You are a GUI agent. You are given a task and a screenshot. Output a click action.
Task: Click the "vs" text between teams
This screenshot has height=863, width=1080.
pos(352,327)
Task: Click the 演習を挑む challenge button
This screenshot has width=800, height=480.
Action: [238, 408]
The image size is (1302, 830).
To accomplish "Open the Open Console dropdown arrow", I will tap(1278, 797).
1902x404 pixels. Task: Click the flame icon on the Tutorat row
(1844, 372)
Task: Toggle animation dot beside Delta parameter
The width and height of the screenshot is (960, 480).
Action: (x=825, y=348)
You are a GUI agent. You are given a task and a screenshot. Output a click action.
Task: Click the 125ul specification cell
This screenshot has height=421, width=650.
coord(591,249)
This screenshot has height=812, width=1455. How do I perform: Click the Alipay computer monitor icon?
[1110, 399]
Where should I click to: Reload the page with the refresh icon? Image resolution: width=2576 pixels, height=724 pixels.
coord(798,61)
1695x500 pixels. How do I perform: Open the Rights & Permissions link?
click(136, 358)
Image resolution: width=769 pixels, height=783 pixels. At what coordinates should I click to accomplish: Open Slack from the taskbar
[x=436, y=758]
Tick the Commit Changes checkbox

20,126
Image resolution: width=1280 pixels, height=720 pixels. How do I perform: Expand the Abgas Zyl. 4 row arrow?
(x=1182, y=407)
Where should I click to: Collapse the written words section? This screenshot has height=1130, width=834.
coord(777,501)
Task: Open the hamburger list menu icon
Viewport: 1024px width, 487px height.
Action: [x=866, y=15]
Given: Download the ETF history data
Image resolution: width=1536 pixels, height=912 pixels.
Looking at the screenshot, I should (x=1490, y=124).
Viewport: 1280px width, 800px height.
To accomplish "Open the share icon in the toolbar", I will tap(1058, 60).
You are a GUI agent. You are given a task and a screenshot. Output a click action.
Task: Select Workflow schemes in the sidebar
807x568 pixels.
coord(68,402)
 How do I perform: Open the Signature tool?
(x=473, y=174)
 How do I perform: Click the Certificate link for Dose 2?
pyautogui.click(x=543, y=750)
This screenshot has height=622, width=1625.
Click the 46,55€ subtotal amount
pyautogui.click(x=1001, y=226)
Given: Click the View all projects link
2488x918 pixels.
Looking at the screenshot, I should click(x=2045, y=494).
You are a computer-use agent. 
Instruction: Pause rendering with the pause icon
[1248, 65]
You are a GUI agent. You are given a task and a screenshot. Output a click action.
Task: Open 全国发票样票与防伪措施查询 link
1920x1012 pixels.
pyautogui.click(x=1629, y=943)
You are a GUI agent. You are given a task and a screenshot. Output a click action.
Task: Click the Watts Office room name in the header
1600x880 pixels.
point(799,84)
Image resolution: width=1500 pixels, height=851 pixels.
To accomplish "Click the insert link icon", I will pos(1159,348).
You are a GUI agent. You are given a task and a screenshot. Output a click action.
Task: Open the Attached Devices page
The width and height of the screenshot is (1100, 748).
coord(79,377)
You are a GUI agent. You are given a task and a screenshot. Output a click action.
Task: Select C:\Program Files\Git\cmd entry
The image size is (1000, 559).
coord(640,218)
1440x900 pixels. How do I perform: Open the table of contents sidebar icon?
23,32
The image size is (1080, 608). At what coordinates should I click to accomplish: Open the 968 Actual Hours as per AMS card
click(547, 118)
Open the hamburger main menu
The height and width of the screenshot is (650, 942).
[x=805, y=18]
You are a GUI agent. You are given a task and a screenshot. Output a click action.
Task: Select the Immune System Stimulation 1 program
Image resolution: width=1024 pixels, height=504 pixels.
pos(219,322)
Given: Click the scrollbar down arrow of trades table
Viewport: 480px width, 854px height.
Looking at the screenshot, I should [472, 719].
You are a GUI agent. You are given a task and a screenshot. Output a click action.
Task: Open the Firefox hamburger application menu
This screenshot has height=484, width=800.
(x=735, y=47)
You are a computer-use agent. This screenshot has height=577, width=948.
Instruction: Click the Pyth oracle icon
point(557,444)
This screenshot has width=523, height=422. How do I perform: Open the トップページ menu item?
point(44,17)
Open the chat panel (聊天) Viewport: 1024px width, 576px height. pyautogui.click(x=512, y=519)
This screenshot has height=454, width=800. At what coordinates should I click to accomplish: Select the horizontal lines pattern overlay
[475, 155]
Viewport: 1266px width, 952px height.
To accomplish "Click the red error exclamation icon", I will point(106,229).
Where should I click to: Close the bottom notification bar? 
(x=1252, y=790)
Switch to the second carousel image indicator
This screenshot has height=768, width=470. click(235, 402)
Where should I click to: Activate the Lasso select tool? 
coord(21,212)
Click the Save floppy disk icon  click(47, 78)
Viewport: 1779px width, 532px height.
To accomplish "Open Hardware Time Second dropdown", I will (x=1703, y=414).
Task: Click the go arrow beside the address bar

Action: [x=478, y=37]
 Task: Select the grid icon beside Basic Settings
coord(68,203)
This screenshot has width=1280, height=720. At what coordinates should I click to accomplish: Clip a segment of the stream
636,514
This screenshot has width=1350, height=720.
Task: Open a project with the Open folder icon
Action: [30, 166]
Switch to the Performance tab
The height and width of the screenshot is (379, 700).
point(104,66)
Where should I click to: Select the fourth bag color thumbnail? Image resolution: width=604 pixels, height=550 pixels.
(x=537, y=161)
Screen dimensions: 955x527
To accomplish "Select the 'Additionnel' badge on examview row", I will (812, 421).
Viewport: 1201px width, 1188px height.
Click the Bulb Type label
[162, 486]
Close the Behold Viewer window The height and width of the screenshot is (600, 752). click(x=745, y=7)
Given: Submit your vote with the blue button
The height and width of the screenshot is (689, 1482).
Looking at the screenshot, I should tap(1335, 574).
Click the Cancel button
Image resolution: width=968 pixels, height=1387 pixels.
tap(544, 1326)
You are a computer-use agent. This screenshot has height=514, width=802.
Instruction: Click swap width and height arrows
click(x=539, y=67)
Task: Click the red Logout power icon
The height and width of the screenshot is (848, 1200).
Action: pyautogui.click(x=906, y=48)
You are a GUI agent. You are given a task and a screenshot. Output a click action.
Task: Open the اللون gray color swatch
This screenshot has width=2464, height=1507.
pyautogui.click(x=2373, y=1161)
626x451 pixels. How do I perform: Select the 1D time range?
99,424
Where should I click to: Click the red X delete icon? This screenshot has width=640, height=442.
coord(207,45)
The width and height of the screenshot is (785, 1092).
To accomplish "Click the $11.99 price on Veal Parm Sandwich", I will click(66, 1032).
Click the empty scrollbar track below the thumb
________
Activity: Make a verbatim copy of each record.

Output:
You are a GUI agent. You are given a task and a screenshot. Output a click action.
Task: Click the "vs" text between teams
This screenshot has height=863, width=1080.
pos(352,327)
Task: Click the 演習を挑む challenge button
This screenshot has width=800, height=480.
Action: [238, 408]
The image size is (1302, 830).
To accomplish "Open the Open Console dropdown arrow", I will tap(1278, 797).
1902x404 pixels. Task: Click the flame icon on the Tutorat row
(1844, 372)
Task: Toggle animation dot beside Delta parameter
The width and height of the screenshot is (960, 480).
Action: (x=825, y=348)
You are a GUI agent. You are given a task and a screenshot. Output a click action.
Task: Click the 125ul specification cell
This screenshot has height=421, width=650.
coord(591,249)
This screenshot has height=812, width=1455. How do I perform: Click the Alipay computer monitor icon?
[1110, 399]
Where should I click to: Reload the page with the refresh icon? Image resolution: width=2576 pixels, height=724 pixels.
coord(798,61)
1695x500 pixels. How do I perform: Open the Rights & Permissions link?
click(136, 358)
Image resolution: width=769 pixels, height=783 pixels. At what coordinates should I click to accomplish: Open Slack from the taskbar
[x=436, y=758]
Tick the Commit Changes checkbox

20,126
Image resolution: width=1280 pixels, height=720 pixels. How do I perform: Expand the Abgas Zyl. 4 row arrow?
(x=1182, y=407)
Where should I click to: Collapse the written words section? This screenshot has height=1130, width=834.
coord(777,501)
Task: Open the hamburger list menu icon
Viewport: 1024px width, 487px height.
Action: [x=866, y=15]
Given: Download the ETF history data
Image resolution: width=1536 pixels, height=912 pixels.
Looking at the screenshot, I should (x=1490, y=124).
Viewport: 1280px width, 800px height.
To accomplish "Open the share icon in the toolbar", I will tap(1058, 60).
You are a GUI agent. You are given a task and a screenshot. Output a click action.
Task: Select Workflow schemes in the sidebar
807x568 pixels.
coord(68,402)
 How do I perform: Open the Signature tool?
(x=473, y=174)
 How do I perform: Click the Certificate link for Dose 2?
pyautogui.click(x=543, y=750)
This screenshot has height=622, width=1625.
Click the 46,55€ subtotal amount
pyautogui.click(x=1001, y=226)
Given: Click the View all projects link
2488x918 pixels.
Looking at the screenshot, I should click(x=2045, y=494).
You are a computer-use agent. 
Instruction: Pause rendering with the pause icon
[1248, 65]
You are a GUI agent. You are given a task and a screenshot. Output a click action.
Task: Open 全国发票样票与防伪措施查询 link
1920x1012 pixels.
pyautogui.click(x=1629, y=943)
You are a GUI agent. You are given a task and a screenshot. Output a click action.
Task: Click the Watts Office room name in the header
1600x880 pixels.
point(799,84)
Image resolution: width=1500 pixels, height=851 pixels.
To accomplish "Click the insert link icon", I will pos(1159,348).
You are a GUI agent. You are given a task and a screenshot. Output a click action.
Task: Open the Attached Devices page
The width and height of the screenshot is (1100, 748).
coord(79,377)
You are a GUI agent. You are given a task and a screenshot. Output a click action.
Task: Select C:\Program Files\Git\cmd entry
The image size is (1000, 559).
coord(640,218)
1440x900 pixels. How do I perform: Open the table of contents sidebar icon?
23,32
The image size is (1080, 608). At what coordinates should I click to accomplish: Open the 968 Actual Hours as per AMS card
click(547, 118)
Open the hamburger main menu
The height and width of the screenshot is (650, 942).
[x=805, y=18]
You are a GUI agent. You are given a task and a screenshot. Output a click action.
Task: Select the Immune System Stimulation 1 program
Image resolution: width=1024 pixels, height=504 pixels.
pos(219,322)
Given: Click the scrollbar down arrow of trades table
Viewport: 480px width, 854px height.
Looking at the screenshot, I should [472, 719].
You are a GUI agent. You are given a task and a screenshot. Output a click action.
Task: Open the Firefox hamburger application menu
This screenshot has height=484, width=800.
(x=735, y=47)
You are a computer-use agent. This screenshot has height=577, width=948.
Instruction: Click the Pyth oracle icon
point(557,444)
This screenshot has width=523, height=422. How do I perform: Open the トップページ menu item?
point(44,17)
Open the chat panel (聊天) Viewport: 1024px width, 576px height. pyautogui.click(x=512, y=519)
This screenshot has height=454, width=800. At what coordinates should I click to accomplish: Select the horizontal lines pattern overlay
[475, 155]
Viewport: 1266px width, 952px height.
To accomplish "Click the red error exclamation icon", I will point(106,229).
Where should I click to: Close the bottom notification bar? 
(x=1252, y=790)
Switch to the second carousel image indicator
This screenshot has height=768, width=470. click(235, 402)
Where should I click to: Activate the Lasso select tool? 
coord(21,212)
Click the Save floppy disk icon  click(47, 78)
Viewport: 1779px width, 532px height.
To accomplish "Open Hardware Time Second dropdown", I will (x=1703, y=414).
Task: Click the go arrow beside the address bar

Action: [x=478, y=37]
 Task: Select the grid icon beside Basic Settings
coord(68,203)
This screenshot has width=1280, height=720. At what coordinates should I click to accomplish: Clip a segment of the stream
636,514
This screenshot has width=1350, height=720.
Task: Open a project with the Open folder icon
Action: [30, 166]
Switch to the Performance tab
The height and width of the screenshot is (379, 700).
point(104,66)
Where should I click to: Select the fourth bag color thumbnail? Image resolution: width=604 pixels, height=550 pixels.
(x=537, y=161)
Screen dimensions: 955x527
To accomplish "Select the 'Additionnel' badge on examview row", I will (812, 421).
Viewport: 1201px width, 1188px height.
Click the Bulb Type label
[162, 486]
Close the Behold Viewer window The height and width of the screenshot is (600, 752). click(x=745, y=7)
Given: Submit your vote with the blue button
The height and width of the screenshot is (689, 1482).
Looking at the screenshot, I should tap(1335, 574).
Click the Cancel button
Image resolution: width=968 pixels, height=1387 pixels.
tap(544, 1326)
You are a computer-use agent. This screenshot has height=514, width=802.
Instruction: Click swap width and height arrows
click(x=539, y=67)
Task: Click the red Logout power icon
The height and width of the screenshot is (848, 1200).
Action: pyautogui.click(x=906, y=48)
You are a GUI agent. You are given a task and a screenshot. Output a click action.
Task: Open the اللون gray color swatch
This screenshot has width=2464, height=1507.
pyautogui.click(x=2373, y=1161)
626x451 pixels. How do I perform: Select the 1D time range?
99,424
Where should I click to: Click the red X delete icon? This screenshot has width=640, height=442.
coord(207,45)
The width and height of the screenshot is (785, 1092).
To accomplish "Click the $11.99 price on Veal Parm Sandwich", I will click(66, 1032).
Click the empty scrollbar track below the thumb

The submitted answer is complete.